## Instructions for the task
If a line in the data below contains the word "Expand", copy it out.

## Records to process
*** Begin section ***

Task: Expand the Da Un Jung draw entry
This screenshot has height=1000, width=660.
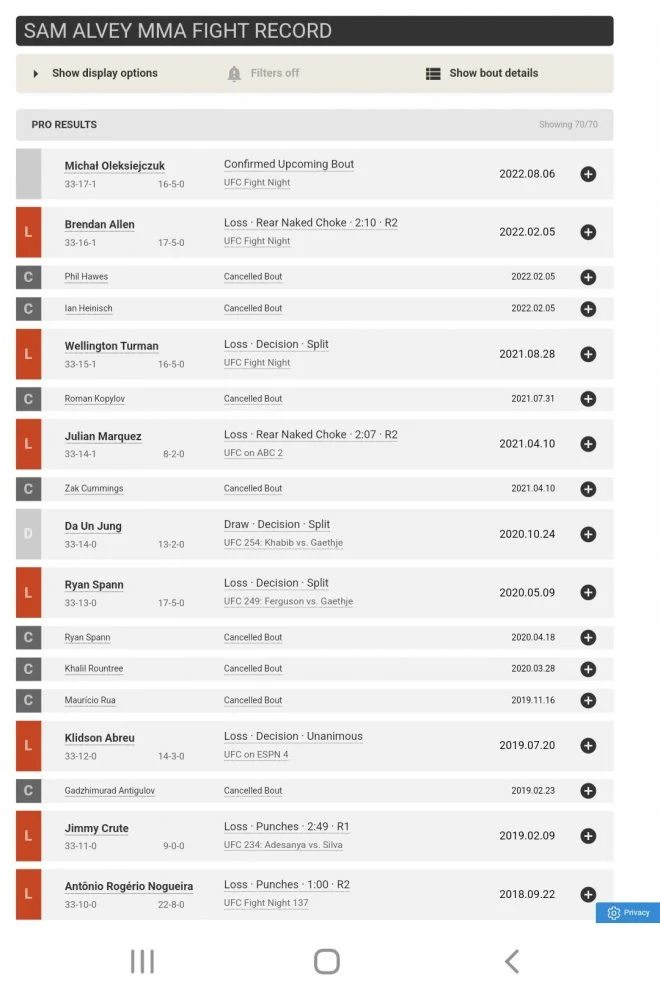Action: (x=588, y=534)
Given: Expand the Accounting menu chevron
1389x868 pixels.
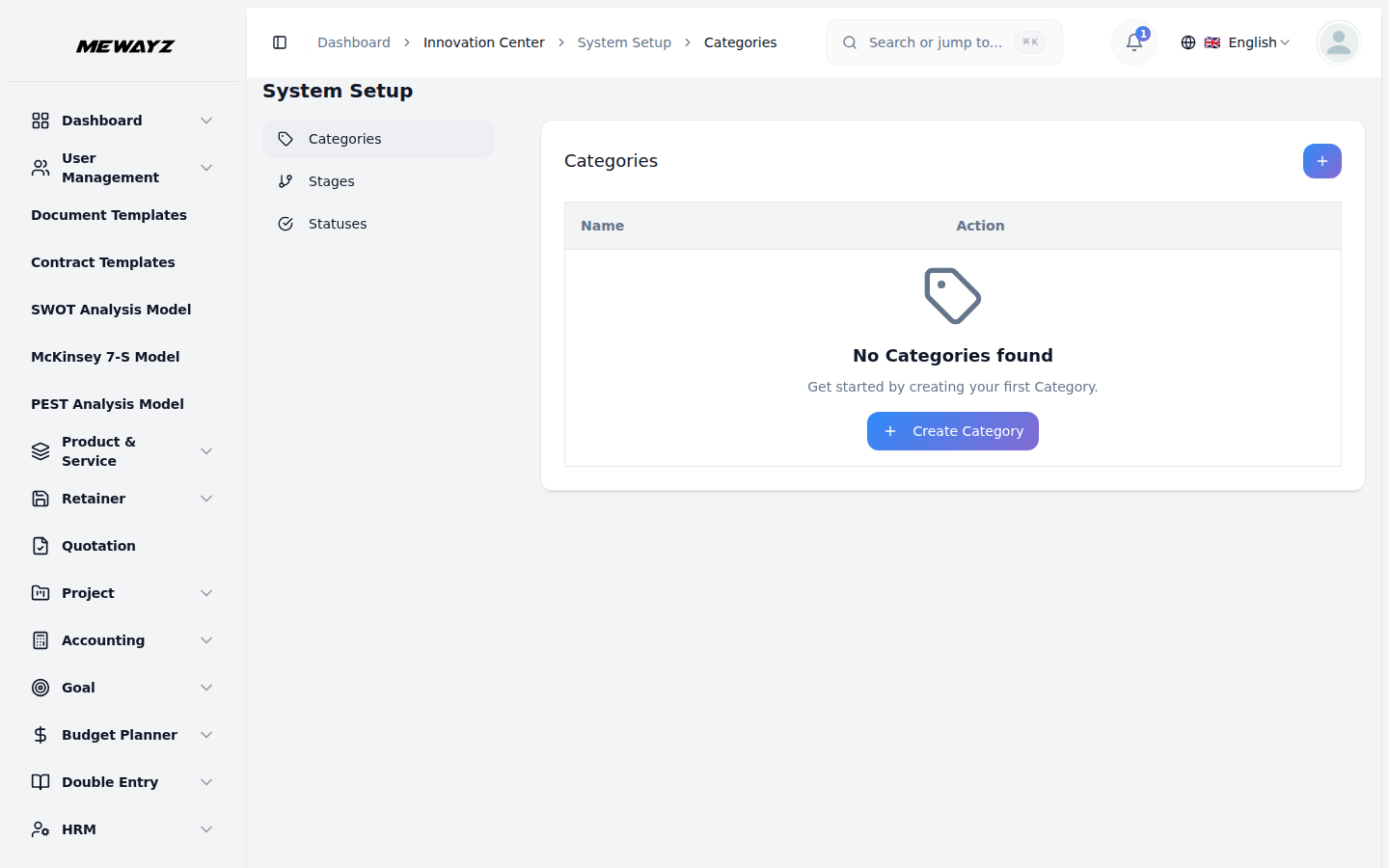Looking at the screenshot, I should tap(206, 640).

*** End section ***
*** Begin section ***

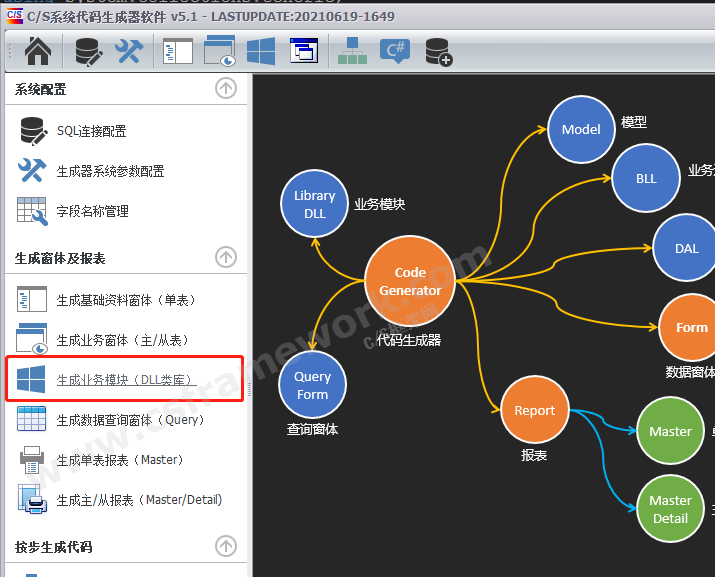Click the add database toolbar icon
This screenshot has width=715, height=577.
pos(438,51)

*** End section ***

## Your solution
Task: Expand the Da Un Jung draw entry
Given: Expand the Accounting menu chevron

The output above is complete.